Directive
Rewrite the rows starting at the line that contains "You are a computer-use agent. Screen" and ending at the last row, replacing "player profile" with "profile page" and leaving everything else unchanged.

## Begin

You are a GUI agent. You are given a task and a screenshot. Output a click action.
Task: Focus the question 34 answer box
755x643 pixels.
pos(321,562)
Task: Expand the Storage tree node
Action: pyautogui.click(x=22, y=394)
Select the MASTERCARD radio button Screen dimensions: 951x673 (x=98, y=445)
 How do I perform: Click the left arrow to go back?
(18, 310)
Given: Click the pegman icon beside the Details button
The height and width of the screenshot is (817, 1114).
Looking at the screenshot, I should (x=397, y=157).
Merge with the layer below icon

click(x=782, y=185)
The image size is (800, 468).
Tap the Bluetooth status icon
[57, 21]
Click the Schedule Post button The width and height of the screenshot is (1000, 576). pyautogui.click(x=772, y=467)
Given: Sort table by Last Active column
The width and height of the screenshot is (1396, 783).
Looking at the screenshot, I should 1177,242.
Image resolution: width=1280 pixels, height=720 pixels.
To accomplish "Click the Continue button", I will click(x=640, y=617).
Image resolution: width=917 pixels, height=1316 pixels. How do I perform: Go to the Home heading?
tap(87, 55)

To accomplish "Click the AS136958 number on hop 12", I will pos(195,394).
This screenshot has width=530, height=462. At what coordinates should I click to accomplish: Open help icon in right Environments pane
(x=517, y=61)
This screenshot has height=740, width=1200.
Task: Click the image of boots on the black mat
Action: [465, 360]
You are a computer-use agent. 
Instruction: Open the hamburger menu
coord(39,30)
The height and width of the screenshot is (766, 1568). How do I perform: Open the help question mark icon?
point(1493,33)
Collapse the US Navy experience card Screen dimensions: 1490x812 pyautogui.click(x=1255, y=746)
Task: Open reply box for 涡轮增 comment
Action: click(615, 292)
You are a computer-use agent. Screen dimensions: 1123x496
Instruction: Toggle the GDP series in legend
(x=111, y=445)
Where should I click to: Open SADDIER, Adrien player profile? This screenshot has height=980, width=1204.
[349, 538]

## End

Correct output
You are a computer-use agent. Screen dimensions: 1123x496
Instruction: Toggle the GDP series in legend
(x=111, y=445)
Where should I click to: Open SADDIER, Adrien profile page? This screenshot has height=980, width=1204.
[349, 538]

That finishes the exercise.